**STUDY MATERIAL:**
----------------------------------------

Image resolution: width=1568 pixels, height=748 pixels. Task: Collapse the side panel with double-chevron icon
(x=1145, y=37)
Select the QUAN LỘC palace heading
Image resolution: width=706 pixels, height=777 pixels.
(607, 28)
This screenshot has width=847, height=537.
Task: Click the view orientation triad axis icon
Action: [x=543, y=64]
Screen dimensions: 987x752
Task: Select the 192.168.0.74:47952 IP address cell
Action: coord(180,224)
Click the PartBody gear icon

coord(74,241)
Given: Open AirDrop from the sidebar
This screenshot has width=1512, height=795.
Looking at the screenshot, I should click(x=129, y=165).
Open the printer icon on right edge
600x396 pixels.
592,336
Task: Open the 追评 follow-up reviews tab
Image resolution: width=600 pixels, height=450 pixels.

----------------------------------------

**WHAT YOU HAVE TO DO:**
Everything from the first line of the records through the line containing "Given: Open AirDrop from the sidebar" is to be set down exactly, while later lines are left out.

**SOLUTION FOR THIS PROBLEM:**
Image resolution: width=1568 pixels, height=748 pixels. Task: Collapse the side panel with double-chevron icon
(x=1145, y=37)
Select the QUAN LỘC palace heading
Image resolution: width=706 pixels, height=777 pixels.
(607, 28)
This screenshot has width=847, height=537.
Task: Click the view orientation triad axis icon
Action: [x=543, y=64]
Screen dimensions: 987x752
Task: Select the 192.168.0.74:47952 IP address cell
Action: coord(180,224)
Click the PartBody gear icon

coord(74,241)
Given: Open AirDrop from the sidebar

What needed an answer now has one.